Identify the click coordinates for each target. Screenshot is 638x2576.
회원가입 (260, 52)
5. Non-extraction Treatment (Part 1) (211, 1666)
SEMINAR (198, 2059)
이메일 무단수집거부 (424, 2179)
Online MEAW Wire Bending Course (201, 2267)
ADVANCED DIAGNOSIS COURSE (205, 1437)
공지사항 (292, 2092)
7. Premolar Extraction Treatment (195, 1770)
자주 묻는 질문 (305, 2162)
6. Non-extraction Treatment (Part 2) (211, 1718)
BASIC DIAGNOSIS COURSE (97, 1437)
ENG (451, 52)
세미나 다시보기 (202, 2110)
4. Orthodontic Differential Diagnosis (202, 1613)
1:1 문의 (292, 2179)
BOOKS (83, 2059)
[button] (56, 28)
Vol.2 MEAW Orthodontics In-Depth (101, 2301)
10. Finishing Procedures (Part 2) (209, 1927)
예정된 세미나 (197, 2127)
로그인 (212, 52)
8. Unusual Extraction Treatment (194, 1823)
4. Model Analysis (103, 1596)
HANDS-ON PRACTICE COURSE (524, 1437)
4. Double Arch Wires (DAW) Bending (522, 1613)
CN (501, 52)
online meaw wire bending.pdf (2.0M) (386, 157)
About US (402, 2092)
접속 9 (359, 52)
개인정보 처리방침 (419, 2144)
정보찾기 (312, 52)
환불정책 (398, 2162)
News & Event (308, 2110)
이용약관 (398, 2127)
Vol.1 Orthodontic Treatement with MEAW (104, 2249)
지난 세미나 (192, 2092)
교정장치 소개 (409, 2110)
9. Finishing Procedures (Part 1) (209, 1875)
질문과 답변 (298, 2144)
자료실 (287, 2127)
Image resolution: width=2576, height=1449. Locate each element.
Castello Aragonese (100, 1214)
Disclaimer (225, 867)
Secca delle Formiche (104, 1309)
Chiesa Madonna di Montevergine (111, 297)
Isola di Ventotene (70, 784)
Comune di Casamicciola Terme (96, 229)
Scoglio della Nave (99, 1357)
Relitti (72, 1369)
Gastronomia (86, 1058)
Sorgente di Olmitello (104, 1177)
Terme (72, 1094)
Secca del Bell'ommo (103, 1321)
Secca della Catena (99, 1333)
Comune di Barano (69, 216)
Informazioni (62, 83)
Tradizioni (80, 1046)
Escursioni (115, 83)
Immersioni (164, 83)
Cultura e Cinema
==================================================
→ **TO DO**: Copy exactly the lines that run from the one containing "Secca della Catena (99, 1333)" to the last line of the listing, both included, and nothing more.

→ **YOUR SOLUTION**:
Secca della Catena (99, 1333)
Comune di Barano (69, 216)
Informazioni (62, 83)
Tradizioni (80, 1046)
Escursioni (115, 83)
Immersioni (164, 83)
Cultura e Cinema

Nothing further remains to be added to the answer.